** Opening DATA FOR REVIEW block **
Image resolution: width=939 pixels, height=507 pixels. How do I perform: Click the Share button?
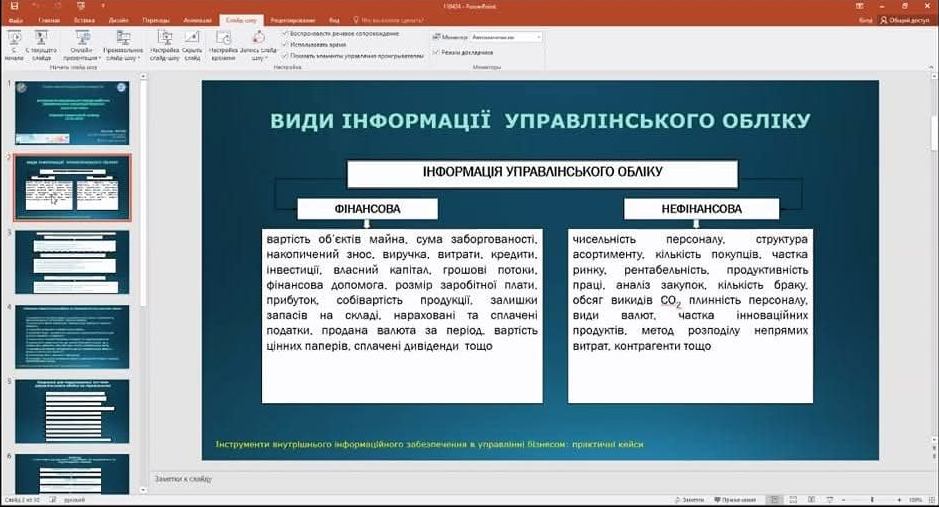pyautogui.click(x=905, y=19)
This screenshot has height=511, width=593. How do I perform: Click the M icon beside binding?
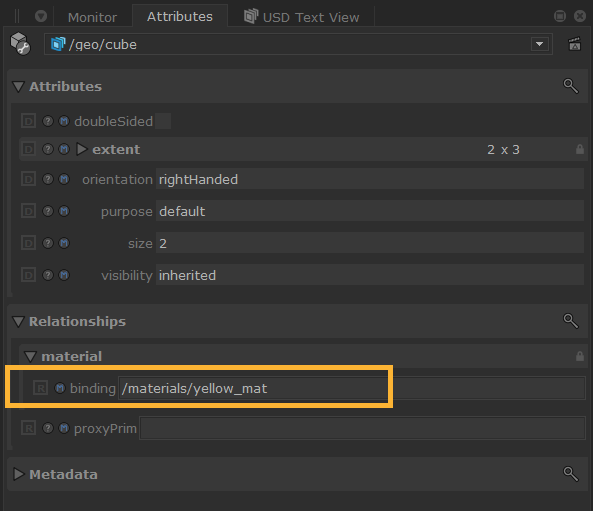coord(60,388)
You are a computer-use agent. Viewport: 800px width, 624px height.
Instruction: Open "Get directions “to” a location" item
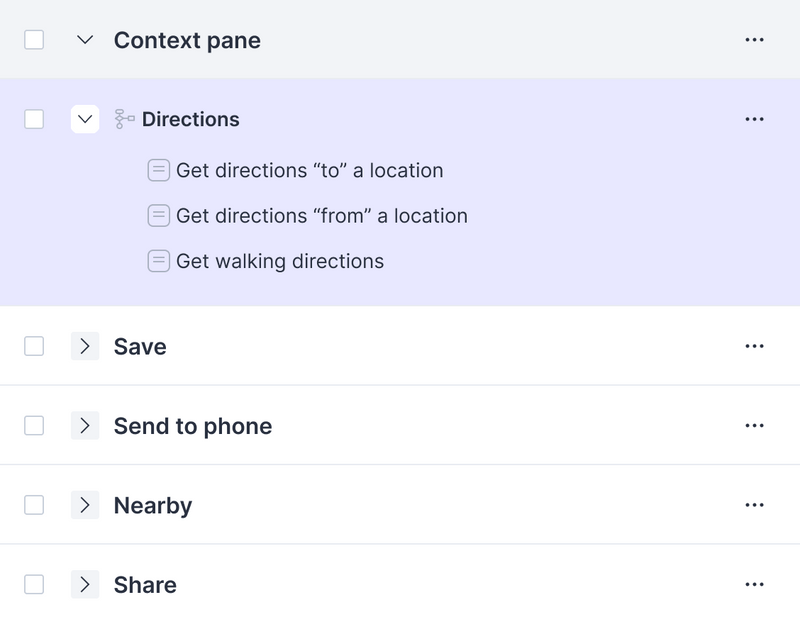tap(309, 170)
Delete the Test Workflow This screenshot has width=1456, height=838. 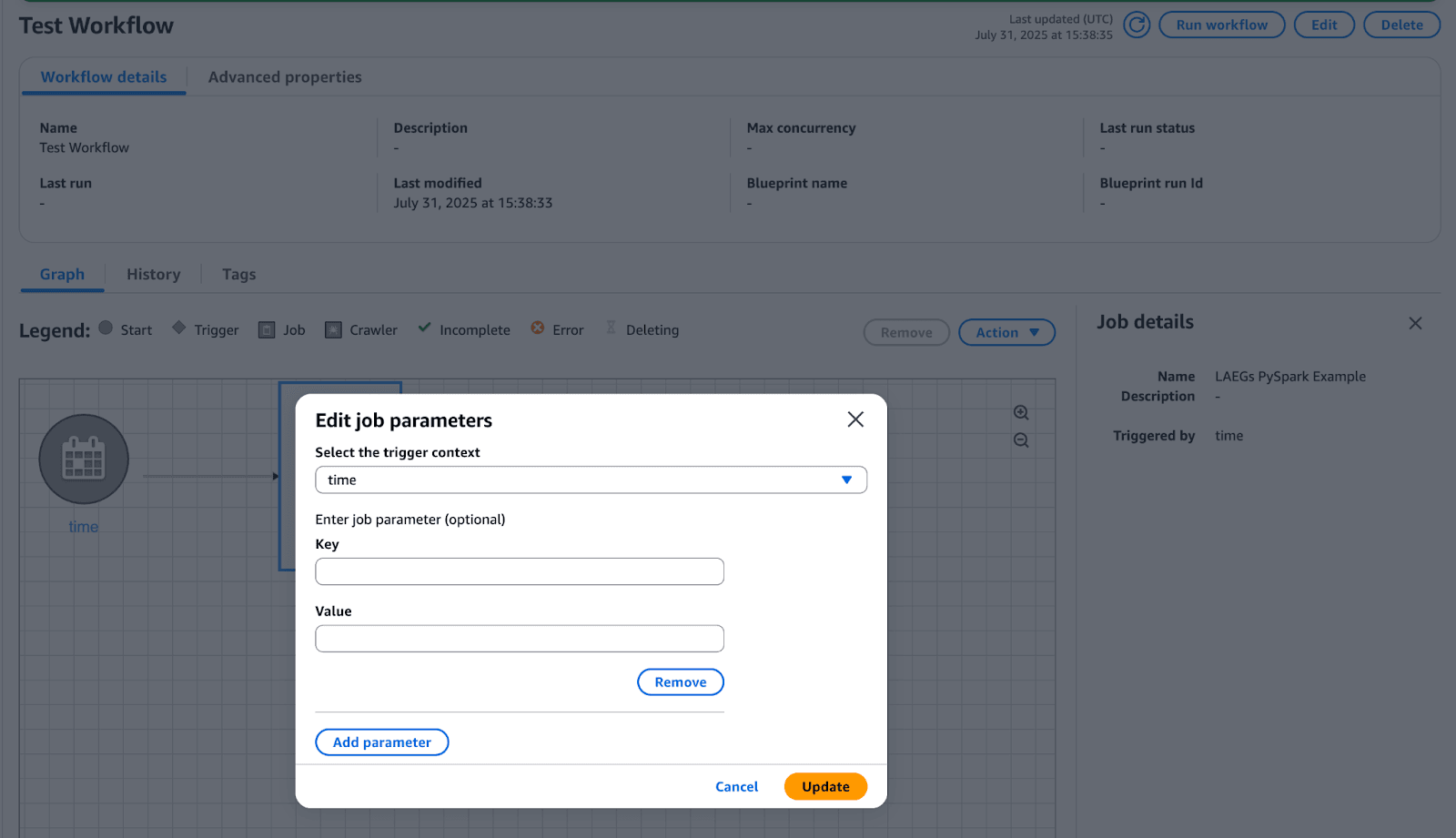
** Closing DATA FOR REVIEW block **
TASK ITEM: From the opening line of the entries above to the line that holds "You are a computer-use", inclusive, reproduce each line exactly and omit any picture.

REPLY:
Image resolution: width=939 pixels, height=507 pixels. How do I perform: Click the Share button?
pyautogui.click(x=905, y=19)
This screenshot has height=511, width=593. How do I perform: Click the M icon beside binding?
coord(60,388)
You are a computer-use agent. Viewport: 800px width, 624px height.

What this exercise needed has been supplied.